> _READING TEXT_
*** Block opens ***
In a post on X, Hugging Face cofounder Julien Chaumond claimed that running Qwen3.6 27B inside Pi coding agent via Llama.cpp on a MacBook Pro felt “pretty magical,” and that, for non-trivial tasks on Hugging Face codebases, it came “very, very close” to the latest Opus in Claude Code while operating in “full airplane mode.”

Chaumond went on to describe this as part of what he called the “second revolution of AI,” centered on “powerful local models for efficiency, security, privacy, sovereignty.” That assertion drew a wave of replies from users who questioned the laptop setup, RAM requirements, quantization choice, battery life, and throughput. One commenter joked that the battery would be “drained in 20min max,” while others asked what MacBook Pro configuration was being used.
*** Block closes ***
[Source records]
*** Block opens ***
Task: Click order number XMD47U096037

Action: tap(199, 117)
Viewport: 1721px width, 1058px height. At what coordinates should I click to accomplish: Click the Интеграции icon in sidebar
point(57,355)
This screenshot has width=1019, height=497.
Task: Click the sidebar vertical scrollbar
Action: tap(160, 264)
*** Block closes ***
> _EXERCISE REQUIREMENTS_
1. In the reading text on running a local AI model on a MacBook Pro, what did Chaumond call the shift centered on powerful local models?
2. Proceed with the reading text on running a local AI model on a MacBook Pro, starting right after its final sentence.

> _ANSWERS BY TASK_
1. He called it the "second revolution of AI."

2.
Several replies also pointed to the trade-offs that still appear to limit local coding models. One user mentioned that a 27B model felt slow even on a 128GB M4 Max Studio, though it might be acceptable on a plane without network access. Another noted that local models can be useful for quick iterations, but that sustained multi-file refactors still hit context limits quickly. A different commenter reported roughly 7 tokens per second on a 32GB M4 Mac Mini, calling it usable if time is not an issue.

The thread suggests a renewed interest in local AI setups with promising outcomes in the medium term, but it also shows that performance, battery life and session length remain the practical questions around them, according to the users discussing Chaumond’s post.